Evidence for Learning: The magic of meta-analysis

The magic of meta-analysis

Effect sizes enable communication between researchers around the world.

The magic of meta-analysis

Blog •10 minutes •


We as humans, tend to focus on negative news. In fact, there are whole industries that are geared around bad news (Pinker, 2018). In evolutionary terms this is because we needed to pay attention to the bad news e.g. where we had a high likelihood of being in danger (Simler & Hanson, 2018). Risk of harm was more important than possible benefit. We still hang onto this trait even though now it is not so useful for us (Simler & Hanson, 2018). Considering this we are going to address key arguments raised against meta-analysis, in the hope that by doing so we can let go of the bad news’ and embrace the magic of the effect size.

Where were you when you first calculated an effect size?

A focus on the negative can be heard in conversations that start with, do you remember where you were when [insert famous person’s name here] died’ or do you remember where you were when [insert a tragic event] occurred.’

We want to turn this idea upside down by asking you, do you remember where you were when you calculated your first effect size?’

Dr Tanya Vaughan remembers her calculation quite clearly; she was just about to submit an Evaluation report to The Song Room for an impact study she had led in 12 schools in South Western Sydney. A bit of background to this story is Brian Caldwell, who Tanya was fortunate to be working with, handed her a book that was to change her statistical life. It was Visible Learning by John Hattie (Hattie, 2009). In reading this book Tanya could see the value of using a measurement that allowed a universal language for educators, a bit like the creation of the language of chemistry in the periodical table. It meant that we could compare between different studies across the world. So, Tanya decided that she would calculate effect sizes for the data that she had collected from the schools involved in the project. The first one Tanya calculated produced an effect size of 0.77, she was excited, it met the threshold of over 0.4 to be considered as a real life impact.

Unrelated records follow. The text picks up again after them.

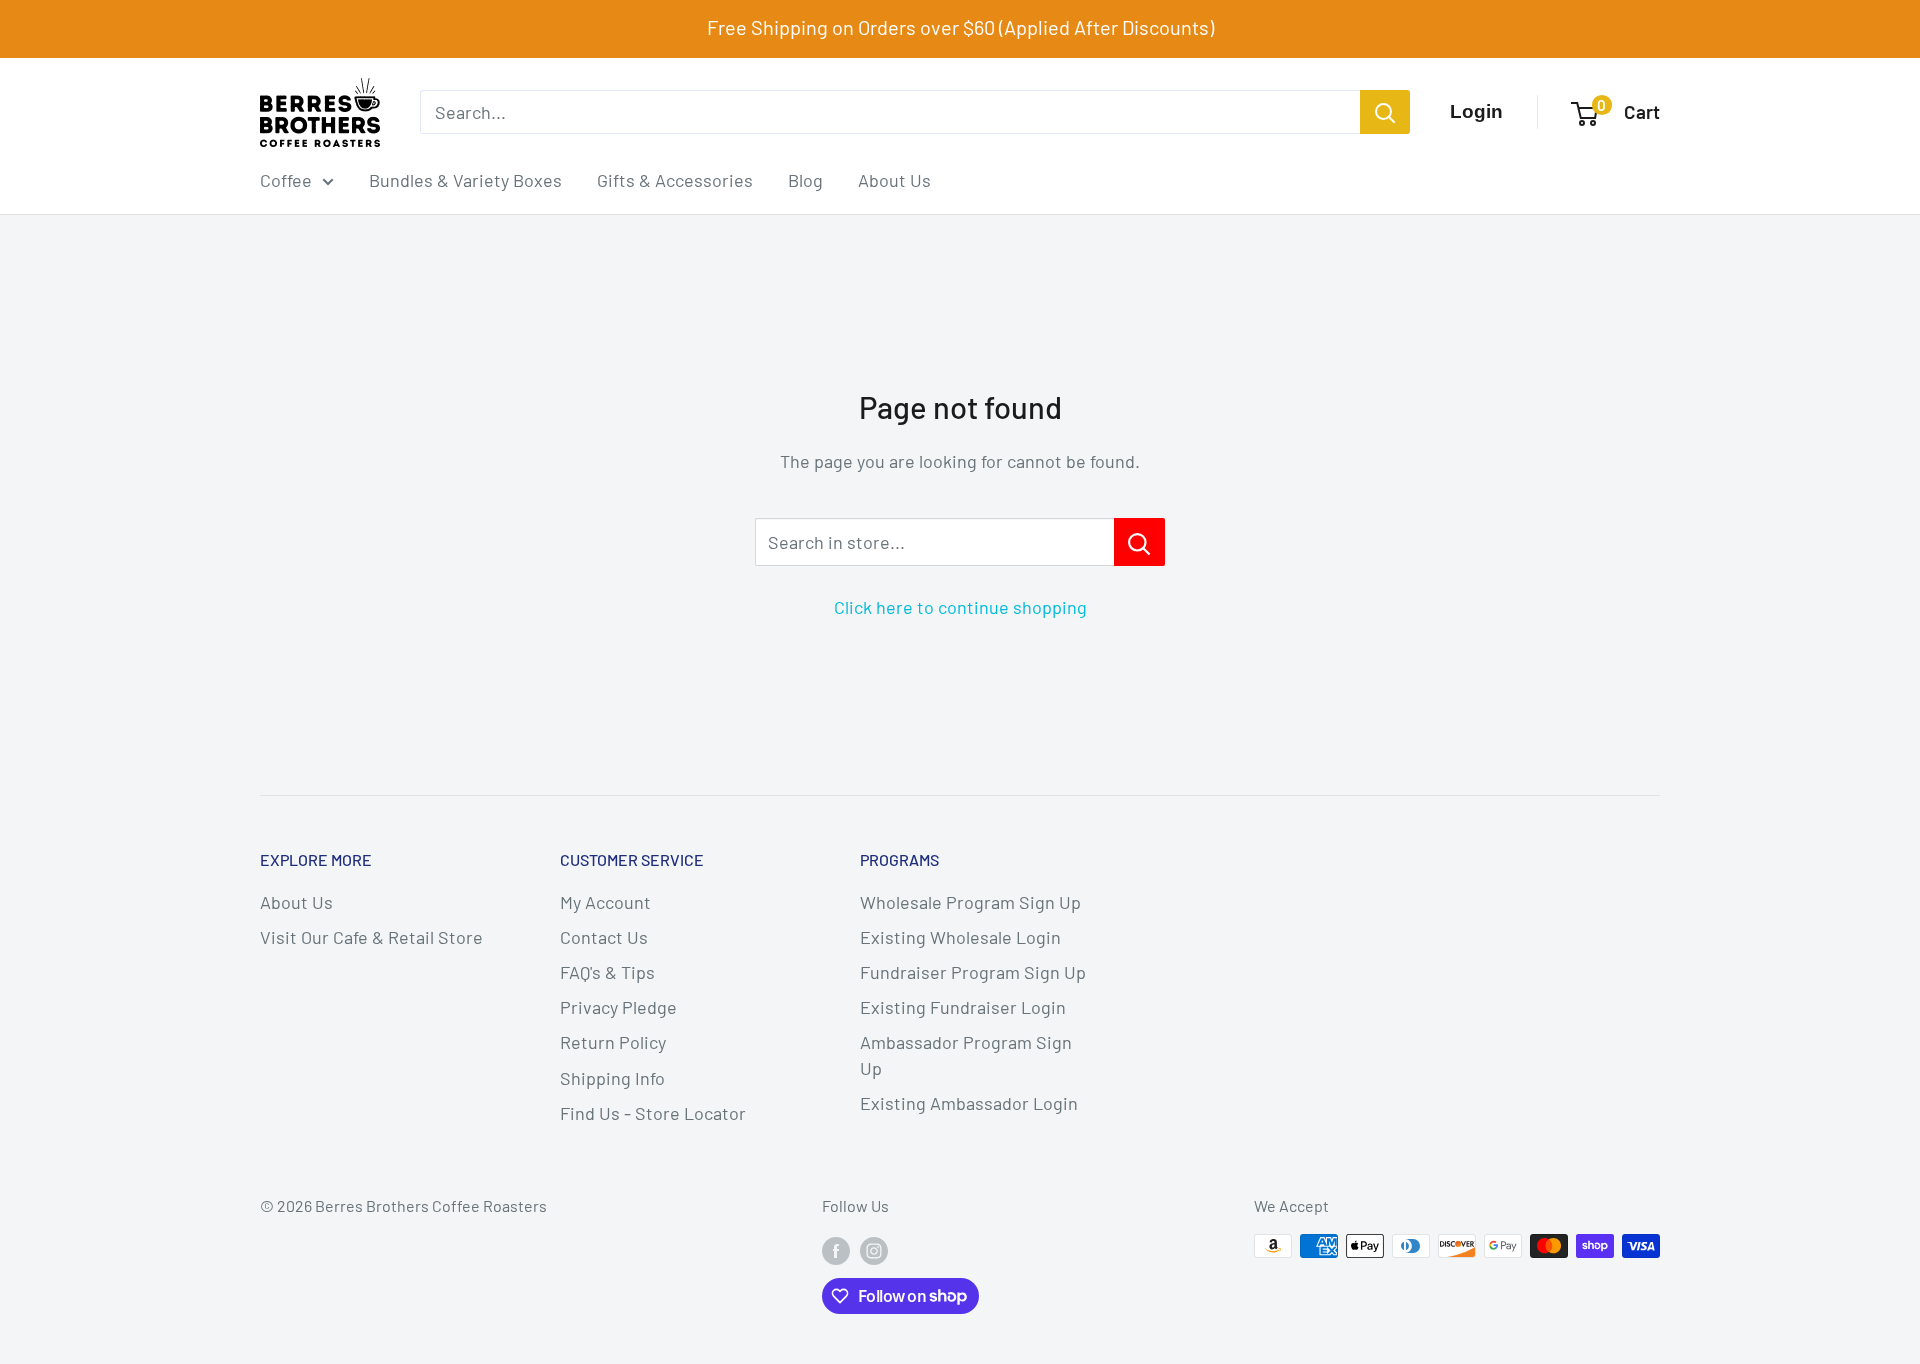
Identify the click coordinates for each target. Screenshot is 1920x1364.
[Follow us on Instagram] (874, 1249)
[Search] (1385, 112)
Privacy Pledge (618, 1007)
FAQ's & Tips (607, 972)
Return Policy (613, 1042)
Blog (805, 180)
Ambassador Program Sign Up (966, 1054)
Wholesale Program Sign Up (970, 902)
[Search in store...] (1139, 542)
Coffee (286, 180)
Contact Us (604, 937)
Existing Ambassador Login (969, 1103)
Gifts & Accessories (675, 180)
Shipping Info (612, 1078)
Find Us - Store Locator (653, 1113)
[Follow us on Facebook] (836, 1249)
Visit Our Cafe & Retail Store (371, 937)
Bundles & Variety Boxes (465, 180)
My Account (605, 902)
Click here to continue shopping (960, 607)
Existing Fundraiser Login (963, 1007)
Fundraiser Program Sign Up (973, 972)
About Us (894, 180)
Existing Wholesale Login (960, 937)
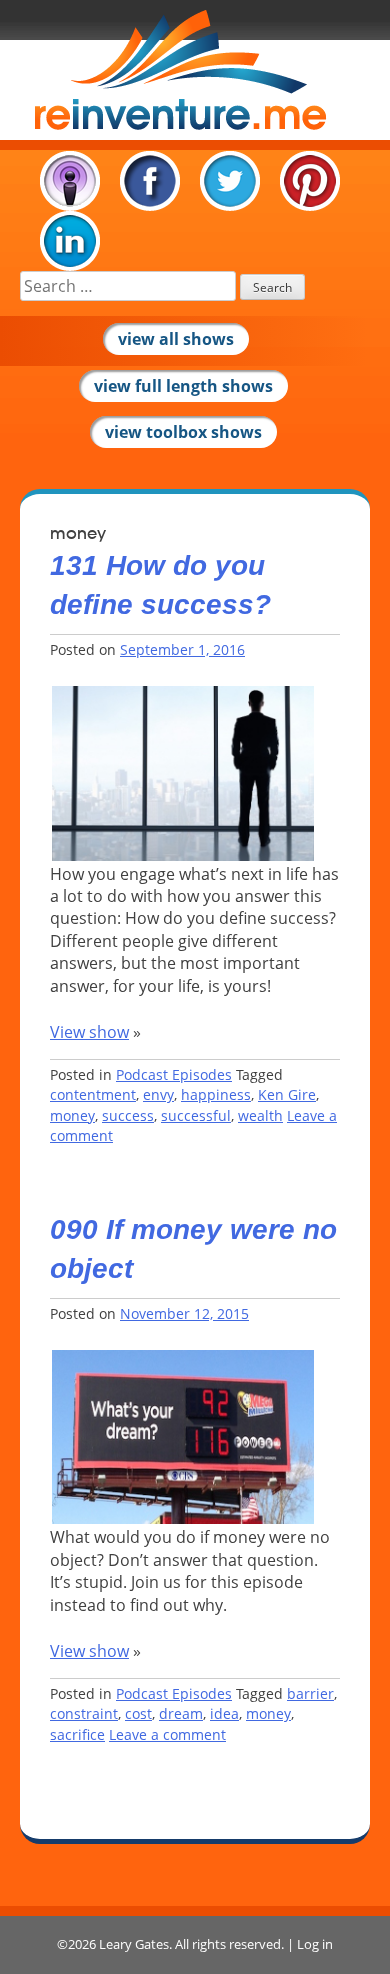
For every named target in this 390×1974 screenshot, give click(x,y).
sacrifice (77, 1734)
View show (89, 1032)
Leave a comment (167, 1734)
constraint (84, 1713)
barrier (310, 1693)
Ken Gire (287, 1094)
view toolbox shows (183, 432)
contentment (93, 1094)
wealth (260, 1115)
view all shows (176, 339)
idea (224, 1713)
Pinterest (310, 181)
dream (181, 1713)
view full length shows (183, 386)
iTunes (70, 181)
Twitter (230, 181)
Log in (315, 1944)
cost (138, 1713)
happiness (216, 1094)
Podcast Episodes (174, 1074)
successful (196, 1115)
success (128, 1115)
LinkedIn (70, 241)
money (72, 1115)
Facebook (150, 181)
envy (158, 1094)
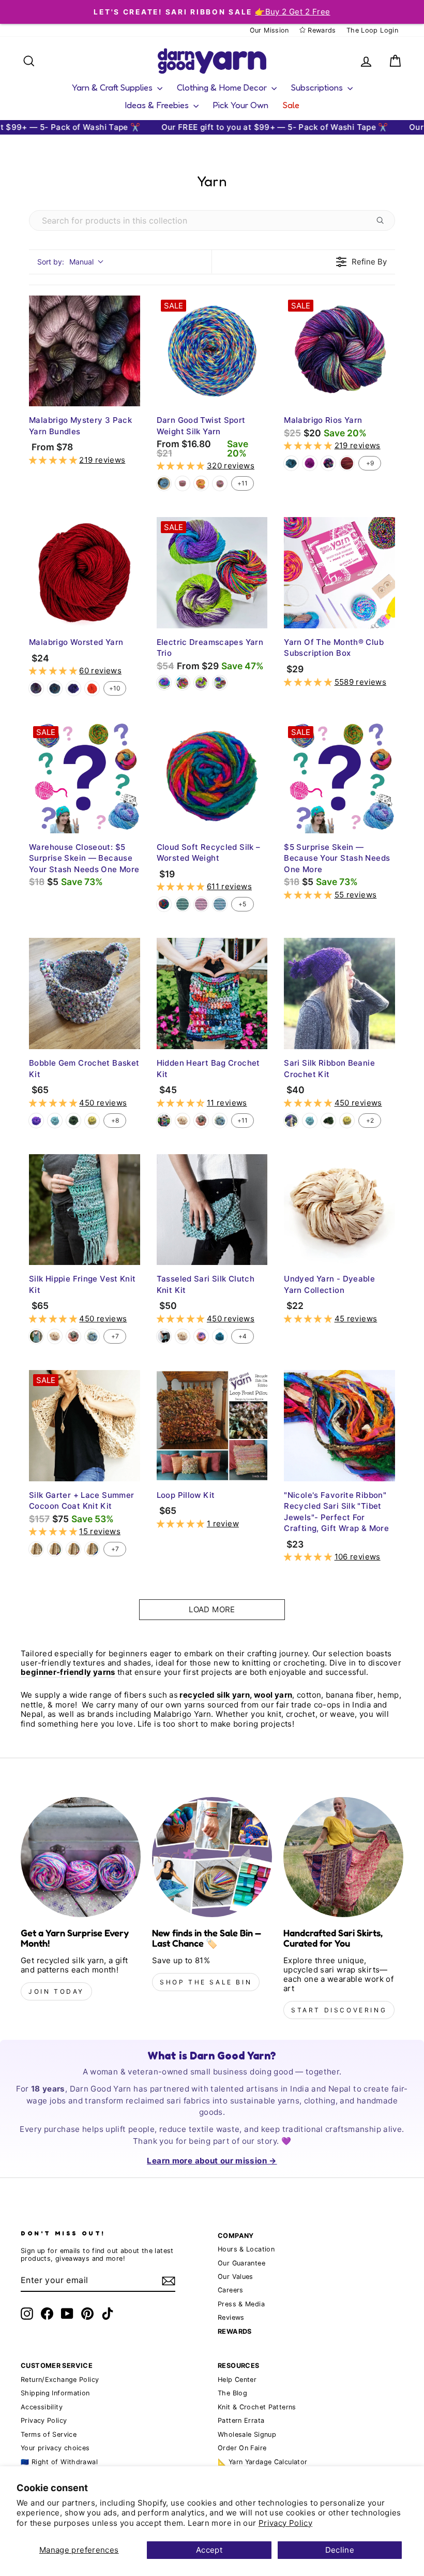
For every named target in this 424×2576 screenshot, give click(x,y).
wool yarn (273, 1695)
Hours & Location (246, 2249)
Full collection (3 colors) (220, 682)
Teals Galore (220, 1336)
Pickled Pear (73, 1120)
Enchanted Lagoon (164, 483)
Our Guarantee (241, 2263)
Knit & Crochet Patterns (257, 2407)
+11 (242, 483)
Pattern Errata (241, 2420)
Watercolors (164, 904)
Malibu (73, 1549)
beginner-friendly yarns (68, 1672)
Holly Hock (309, 463)
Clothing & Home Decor (223, 87)
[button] (54, 460)
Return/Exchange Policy (60, 2379)
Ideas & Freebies (158, 104)
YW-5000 (182, 904)
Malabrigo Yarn (182, 1714)
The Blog (232, 2393)
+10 (114, 688)
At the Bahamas (164, 1120)
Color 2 (182, 682)
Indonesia (36, 688)
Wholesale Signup (247, 2434)
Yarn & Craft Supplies (113, 87)
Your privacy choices (55, 2448)
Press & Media (241, 2304)
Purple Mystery (73, 688)
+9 (370, 463)
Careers (231, 2290)
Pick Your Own (240, 104)
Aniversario (328, 463)
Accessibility (42, 2407)
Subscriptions (318, 87)
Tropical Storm (201, 1336)
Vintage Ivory (182, 1120)
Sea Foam (55, 1120)
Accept (209, 2550)
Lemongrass (92, 1120)
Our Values (235, 2276)
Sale (291, 104)
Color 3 (201, 682)
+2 (370, 1120)
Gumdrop (201, 483)
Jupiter (347, 463)
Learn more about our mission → (212, 2161)
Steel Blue (220, 1120)
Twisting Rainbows (220, 483)
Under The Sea (55, 688)
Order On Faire (242, 2448)
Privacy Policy (285, 2523)
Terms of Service (49, 2434)
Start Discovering (339, 2010)
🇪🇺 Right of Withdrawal (59, 2462)
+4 (242, 1336)
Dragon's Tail (182, 483)
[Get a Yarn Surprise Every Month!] (81, 1857)
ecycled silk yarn (216, 1695)
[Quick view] (129, 396)
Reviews (231, 2317)
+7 (115, 1336)
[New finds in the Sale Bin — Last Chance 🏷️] (212, 1857)
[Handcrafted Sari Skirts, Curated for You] (343, 1857)
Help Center (237, 2379)
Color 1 (164, 682)
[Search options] (382, 220)
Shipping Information (55, 2393)
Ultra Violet (36, 1120)
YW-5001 (201, 904)
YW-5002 (220, 904)
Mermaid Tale (92, 1549)
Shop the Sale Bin (206, 1982)
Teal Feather (291, 463)
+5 (242, 904)
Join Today (56, 1991)
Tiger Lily (92, 688)
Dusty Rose (201, 1120)
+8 (115, 1120)
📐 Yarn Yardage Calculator (262, 2462)
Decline (340, 2550)
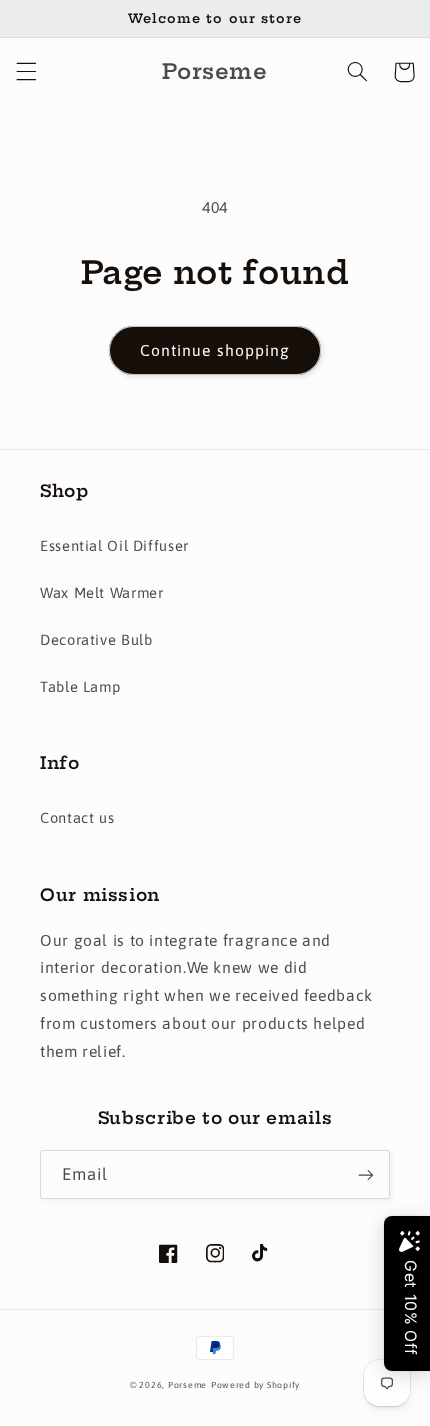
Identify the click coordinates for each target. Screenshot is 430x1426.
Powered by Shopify (255, 1385)
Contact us (77, 817)
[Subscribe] (366, 1174)
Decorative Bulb (96, 639)
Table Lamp (80, 686)
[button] (26, 72)
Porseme (187, 1385)
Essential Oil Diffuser (114, 545)
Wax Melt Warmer (101, 592)
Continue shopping (215, 350)
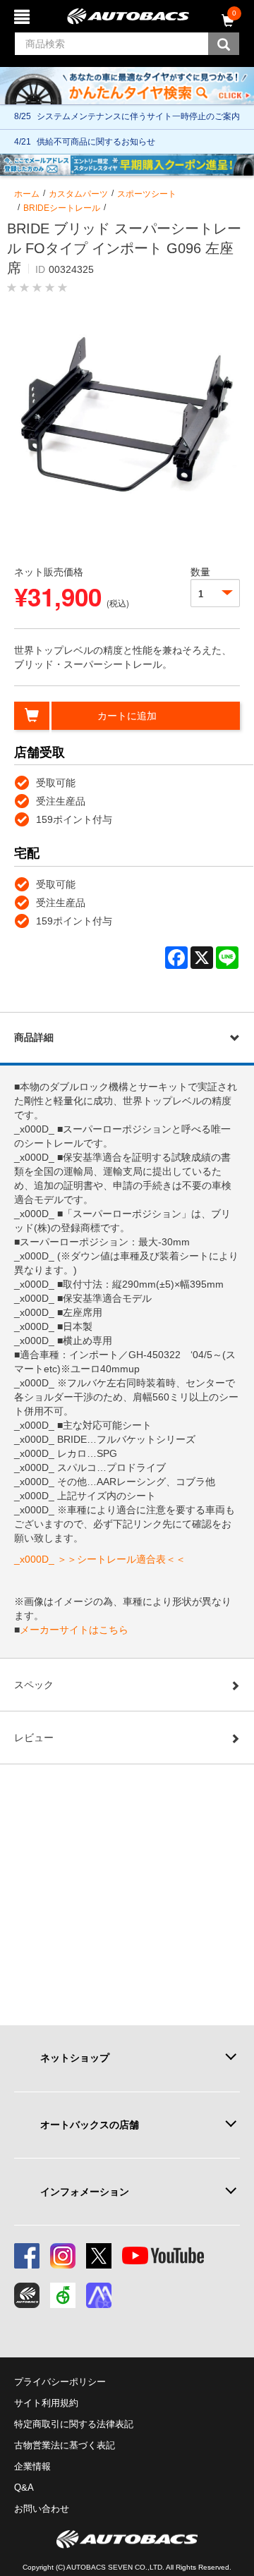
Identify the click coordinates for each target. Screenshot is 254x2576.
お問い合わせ (41, 2508)
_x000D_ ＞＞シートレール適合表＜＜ (100, 1559)
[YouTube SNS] (163, 2256)
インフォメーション (84, 2191)
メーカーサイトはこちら (74, 1629)
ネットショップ (74, 2057)
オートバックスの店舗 (89, 2124)
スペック (34, 1684)
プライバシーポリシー (60, 2381)
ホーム (27, 194)
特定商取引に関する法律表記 (73, 2424)
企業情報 (32, 2466)
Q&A (24, 2487)
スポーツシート (146, 194)
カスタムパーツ (78, 194)
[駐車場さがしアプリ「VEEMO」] (62, 2295)
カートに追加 (127, 715)
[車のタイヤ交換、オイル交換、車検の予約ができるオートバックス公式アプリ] (27, 2295)
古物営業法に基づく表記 (64, 2445)
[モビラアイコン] (98, 2295)
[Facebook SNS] (27, 2256)
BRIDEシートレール (61, 208)
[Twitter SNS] (98, 2256)
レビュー (34, 1737)
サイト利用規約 (46, 2403)
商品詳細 (34, 1037)
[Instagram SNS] (62, 2256)
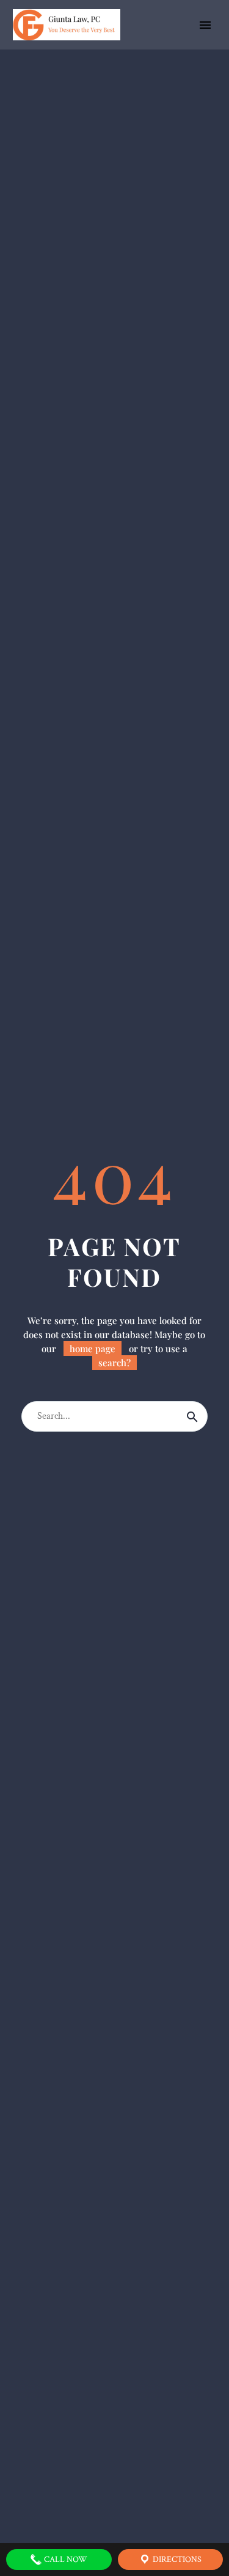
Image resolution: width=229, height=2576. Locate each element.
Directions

In the end Tanya and her colleagues presented their results at Parliament House, Canberra (Vaughan, Harris, & Caldwell, 2011) and wrote a book for the international publisher Routledge (Caldwell & Vaughan, 2012).

Why are effect sizes magical?

They are magical as they enable communication between researchers around the world.

Without effect sizes, an impact on ATAR scores in Australia would be incomparable with an impact on a GCSE score in England.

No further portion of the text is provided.